В полутьме на газетной полосе можно было разглядеть портрет Ленина и прочесть лишь набранное крупным шрифтом:
— Подумай, какое дело: уже целый день работы съезда прошел, — удивленно протянул Артем, словно ему и в самом деле сегодня недосуг было подумать об этом, и как бы между прочим заметил: — К нам в совхоз иной раз, как завьюжит, даже областная газета суток трое идет.
Между тем вагон стал быстро заполняться. Двое парней посветили спичками, разглядывая номера мест, и, скинув ватные фуфайки и подложив их под головы, растянулись на голых средних полках. Перекинувшись несколькими словами о каком-то грузе, за который они теперь могли не беспокоиться, парни затихли.
Боковое нижнее место напротив заняла женщина с ребенком; из своего пальто и узелка она устроила постель для него и стала укладывать. С перрона послышался голос диктора, оповещавшего об отправлении.

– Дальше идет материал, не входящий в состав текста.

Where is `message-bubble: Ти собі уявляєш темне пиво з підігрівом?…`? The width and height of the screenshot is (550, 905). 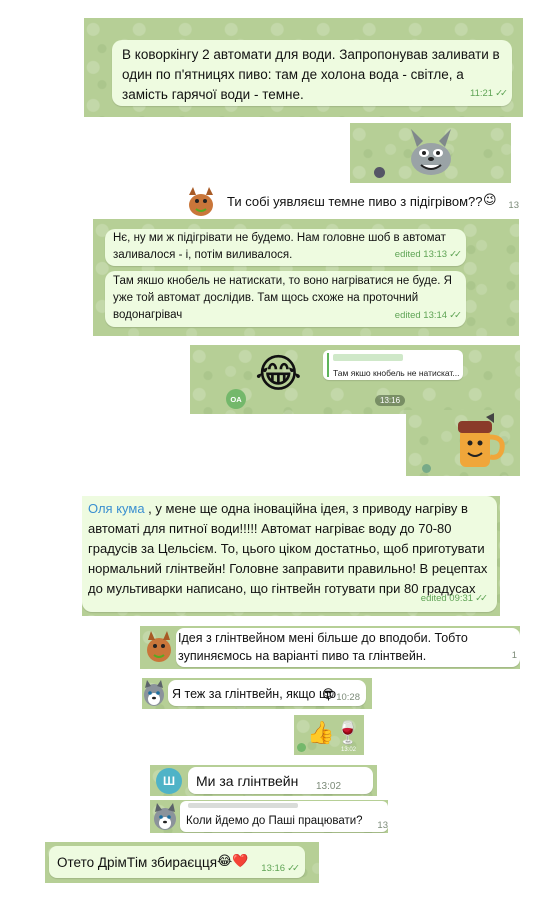 message-bubble: Ти собі уявляєш темне пиво з підігрівом?… is located at coordinates (371, 202).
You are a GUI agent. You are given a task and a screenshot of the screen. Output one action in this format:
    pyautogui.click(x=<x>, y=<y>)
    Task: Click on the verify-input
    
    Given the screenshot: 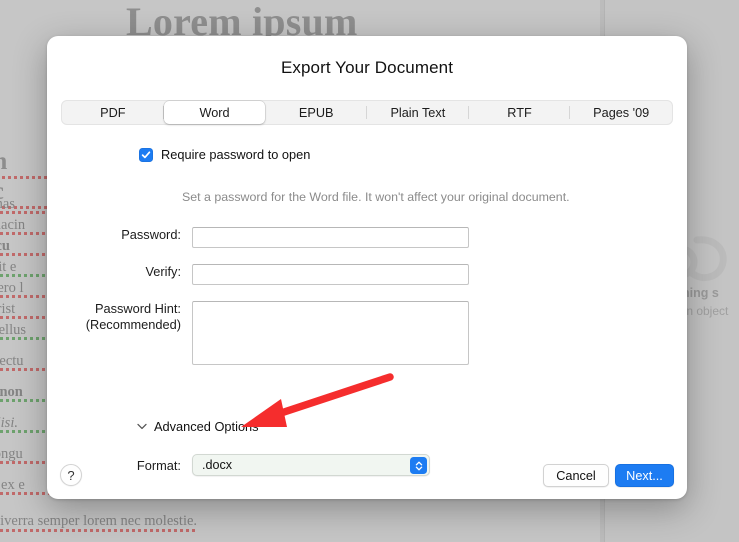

Поезд отошел, но вскоре остановился, постоял с минуту и снова тронулся. Он долго тащился то меж длинных товарных составов, то вплотную прижимаясь к заводским корпусам и складам, то пересекая переезды и подползая под эстакады и мосты. Как будто ему было трудно выбраться из большого города.
— Это что же, мы «черной стрелой» едем? — спросил Дмитрий, вспомнив слышанное мельком на вокзале ироническое прозвище поезда.
— Нет! — ответил Артем. — Это, конечно, не курьерский. Да нам, степнякам, и не нужен экспресс. Наш поезд — работяга: он всех, не торопясь, развезет по станциям и по полустаночкам. Люди сюда садятся, как в полевые вагончики заходят: кто вздремнет перегона два-три, кто перекусить только успеет, кто обогреется после поездки на грузовике по зимней степи. Ишь, как в вагоне тепло: проводники знают, что пассажирам надо. А вот мы с тобой и закусим, и выспимся за дорогу, и наговоримся.